Task instructions: Copy the material below word for word, keeping every line as it is.

Information supplied:

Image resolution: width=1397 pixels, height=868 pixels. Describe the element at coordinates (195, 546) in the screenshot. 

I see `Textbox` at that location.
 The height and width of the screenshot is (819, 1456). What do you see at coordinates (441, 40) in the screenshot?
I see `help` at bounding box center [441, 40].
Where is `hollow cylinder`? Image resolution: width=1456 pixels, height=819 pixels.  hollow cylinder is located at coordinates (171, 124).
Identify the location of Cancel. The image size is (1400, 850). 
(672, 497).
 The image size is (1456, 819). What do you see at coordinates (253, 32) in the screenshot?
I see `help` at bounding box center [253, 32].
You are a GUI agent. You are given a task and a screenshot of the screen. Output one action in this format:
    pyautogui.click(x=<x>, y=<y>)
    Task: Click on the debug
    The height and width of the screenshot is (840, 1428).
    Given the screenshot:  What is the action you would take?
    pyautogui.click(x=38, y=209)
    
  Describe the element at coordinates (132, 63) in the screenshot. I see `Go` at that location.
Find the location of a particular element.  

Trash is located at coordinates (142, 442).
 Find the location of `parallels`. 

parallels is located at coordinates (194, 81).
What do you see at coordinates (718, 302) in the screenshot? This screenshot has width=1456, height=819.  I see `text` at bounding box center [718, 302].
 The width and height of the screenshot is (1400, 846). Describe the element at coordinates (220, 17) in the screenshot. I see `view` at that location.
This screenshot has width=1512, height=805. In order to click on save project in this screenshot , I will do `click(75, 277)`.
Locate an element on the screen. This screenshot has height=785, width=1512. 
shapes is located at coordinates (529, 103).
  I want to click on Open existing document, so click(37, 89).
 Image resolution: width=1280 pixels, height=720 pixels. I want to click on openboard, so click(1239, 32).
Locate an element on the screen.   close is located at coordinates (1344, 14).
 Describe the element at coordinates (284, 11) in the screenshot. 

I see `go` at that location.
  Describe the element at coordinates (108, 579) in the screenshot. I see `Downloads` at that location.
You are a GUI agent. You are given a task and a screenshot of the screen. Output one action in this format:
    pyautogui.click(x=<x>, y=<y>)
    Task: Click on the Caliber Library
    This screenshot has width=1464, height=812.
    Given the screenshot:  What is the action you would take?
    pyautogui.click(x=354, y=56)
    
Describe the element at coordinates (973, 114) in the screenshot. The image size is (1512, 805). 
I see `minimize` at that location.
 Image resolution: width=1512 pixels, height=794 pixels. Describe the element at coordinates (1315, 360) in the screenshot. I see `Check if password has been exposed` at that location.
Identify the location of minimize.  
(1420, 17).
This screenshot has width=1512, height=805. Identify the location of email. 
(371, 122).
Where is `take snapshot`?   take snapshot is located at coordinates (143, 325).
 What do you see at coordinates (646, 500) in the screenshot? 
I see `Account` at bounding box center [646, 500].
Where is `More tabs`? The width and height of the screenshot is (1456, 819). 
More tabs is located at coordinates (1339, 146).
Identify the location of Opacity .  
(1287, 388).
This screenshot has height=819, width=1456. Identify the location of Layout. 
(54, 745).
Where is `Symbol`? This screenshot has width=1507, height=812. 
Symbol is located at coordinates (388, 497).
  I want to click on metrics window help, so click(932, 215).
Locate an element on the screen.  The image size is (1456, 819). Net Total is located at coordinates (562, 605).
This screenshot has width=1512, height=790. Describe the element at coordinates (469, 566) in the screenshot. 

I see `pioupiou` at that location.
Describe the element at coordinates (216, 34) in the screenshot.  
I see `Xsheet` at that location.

Expected output:
Image resolution: width=1397 pixels, height=868 pixels. Describe the element at coordinates (195, 546) in the screenshot. 

I see `Textbox` at that location.
 The height and width of the screenshot is (819, 1456). What do you see at coordinates (441, 40) in the screenshot?
I see `help` at bounding box center [441, 40].
Where is `hollow cylinder`? Image resolution: width=1456 pixels, height=819 pixels.  hollow cylinder is located at coordinates (171, 124).
Identify the location of Cancel. The image size is (1400, 850). 
(672, 497).
 The image size is (1456, 819). What do you see at coordinates (253, 32) in the screenshot?
I see `help` at bounding box center [253, 32].
You are a GUI agent. You are given a task and a screenshot of the screen. Output one action in this format:
    pyautogui.click(x=<x>, y=<y>)
    Task: Click on the debug
    The height and width of the screenshot is (840, 1428).
    Given the screenshot:  What is the action you would take?
    pyautogui.click(x=38, y=209)
    
  Describe the element at coordinates (132, 63) in the screenshot. I see `Go` at that location.
Find the location of a particular element.  

Trash is located at coordinates (142, 442).
 Find the location of `parallels`. 

parallels is located at coordinates (194, 81).
What do you see at coordinates (718, 302) in the screenshot? This screenshot has width=1456, height=819.  I see `text` at bounding box center [718, 302].
 The width and height of the screenshot is (1400, 846). Describe the element at coordinates (220, 17) in the screenshot. I see `view` at that location.
This screenshot has width=1512, height=805. In order to click on save project in this screenshot , I will do `click(75, 277)`.
Locate an element on the screen. This screenshot has height=785, width=1512. 
shapes is located at coordinates (529, 103).
  I want to click on Open existing document, so click(37, 89).
 Image resolution: width=1280 pixels, height=720 pixels. I want to click on openboard, so click(1239, 32).
Locate an element on the screen.   close is located at coordinates (1344, 14).
 Describe the element at coordinates (284, 11) in the screenshot. 

I see `go` at that location.
  Describe the element at coordinates (108, 579) in the screenshot. I see `Downloads` at that location.
You are a GUI agent. You are given a task and a screenshot of the screen. Output one action in this format:
    pyautogui.click(x=<x>, y=<y>)
    Task: Click on the Caliber Library
    This screenshot has width=1464, height=812.
    Given the screenshot:  What is the action you would take?
    pyautogui.click(x=354, y=56)
    
Describe the element at coordinates (973, 114) in the screenshot. The image size is (1512, 805). 
I see `minimize` at that location.
 Image resolution: width=1512 pixels, height=794 pixels. Describe the element at coordinates (1315, 360) in the screenshot. I see `Check if password has been exposed` at that location.
Identify the location of minimize.  
(1420, 17).
This screenshot has width=1512, height=805. Identify the location of email. 
(371, 122).
Where is `take snapshot`?   take snapshot is located at coordinates (143, 325).
 What do you see at coordinates (646, 500) in the screenshot? 
I see `Account` at bounding box center [646, 500].
Where is `More tabs`? The width and height of the screenshot is (1456, 819). 
More tabs is located at coordinates (1339, 146).
Identify the location of Opacity .  
(1287, 388).
This screenshot has height=819, width=1456. Identify the location of Layout. 
(54, 745).
Where is `Symbol`? This screenshot has width=1507, height=812. 
Symbol is located at coordinates (388, 497).
  I want to click on metrics window help, so click(932, 215).
Locate an element on the screen.  The image size is (1456, 819). Net Total is located at coordinates (562, 605).
This screenshot has width=1512, height=790. Describe the element at coordinates (469, 566) in the screenshot. 

I see `pioupiou` at that location.
Describe the element at coordinates (216, 34) in the screenshot.  
I see `Xsheet` at that location.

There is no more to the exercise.